A relative scarcity of software engineers - companies willing to pay market rates have little trouble recruiting - remains an issue in the economy. But industry insiders say several factors are now boosting supply.
Firstly, over the next two years, several thousand technology students will graduate from the extra courses set up by the Government. Secondly, a veritable army of "Y2K millennium bomb" specialists will be available from work - in theory at least - from January 1st. Thirdly, despite the high cost of housing and other quality-of-life issues, many skilled Irish and foreign people are re-locating here from abroad.
There is another, unpublicised foundation block of the new Irish industrial strategy. While Ministers, in particular the Tanaiste Ms Harney, have been relentless in their encouragement of individual citizens to upgrade their skills, the IDA has targeted managers.
"It is very easy for a manager of a plant in Ireland to keep head office happy, keep hitting the targets, but not do much else. The big challenge is to move the operation here up the corporate value chain," an IDA source said this week.
The agency now devotes half its time to running development programmes for Irish managers. These men and women are encouraged to go to headquarters and persuade the corporation to add a research and development facility, or to make the Irish operations a centre for certain functions. The IDA backs such endeavours to the hilt, with formal guarantees of resources.

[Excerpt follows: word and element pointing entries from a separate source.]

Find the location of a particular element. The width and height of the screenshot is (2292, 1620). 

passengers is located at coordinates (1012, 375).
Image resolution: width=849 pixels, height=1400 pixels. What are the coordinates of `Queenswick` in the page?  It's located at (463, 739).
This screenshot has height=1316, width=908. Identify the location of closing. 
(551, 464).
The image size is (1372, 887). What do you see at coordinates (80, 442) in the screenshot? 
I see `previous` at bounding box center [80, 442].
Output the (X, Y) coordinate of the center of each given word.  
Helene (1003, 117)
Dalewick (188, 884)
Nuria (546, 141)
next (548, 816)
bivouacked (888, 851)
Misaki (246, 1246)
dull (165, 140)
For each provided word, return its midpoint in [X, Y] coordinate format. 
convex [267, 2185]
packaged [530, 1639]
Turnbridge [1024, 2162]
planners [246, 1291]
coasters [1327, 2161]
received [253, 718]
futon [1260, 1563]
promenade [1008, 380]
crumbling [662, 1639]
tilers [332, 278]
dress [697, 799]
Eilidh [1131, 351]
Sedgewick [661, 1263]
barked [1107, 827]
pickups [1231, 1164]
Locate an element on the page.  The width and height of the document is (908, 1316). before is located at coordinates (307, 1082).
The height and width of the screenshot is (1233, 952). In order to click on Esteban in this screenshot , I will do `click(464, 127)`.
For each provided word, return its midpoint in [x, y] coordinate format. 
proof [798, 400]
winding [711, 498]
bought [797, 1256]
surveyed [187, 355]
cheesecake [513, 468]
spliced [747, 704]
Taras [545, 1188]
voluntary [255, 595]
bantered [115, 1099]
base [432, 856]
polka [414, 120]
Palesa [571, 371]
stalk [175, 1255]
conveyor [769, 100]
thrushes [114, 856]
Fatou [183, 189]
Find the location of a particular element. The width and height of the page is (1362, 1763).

This strategy saves the Government money, time and effort. It means that to sustain the current level of employment, development agencies require fewer grants and less world travel.
It also means that over a period the workforce in companies based in the Republic should become more and more skilled, and play a role closer to the heart of operations. Under these circumstances, with quite deep roots in the State, it becomes far more difficult for even a large multinational to simply switch off the lights in a facility and walk away.
One executive summed up the shift in policy thus: "If you want sustainable growth, you need to manage change."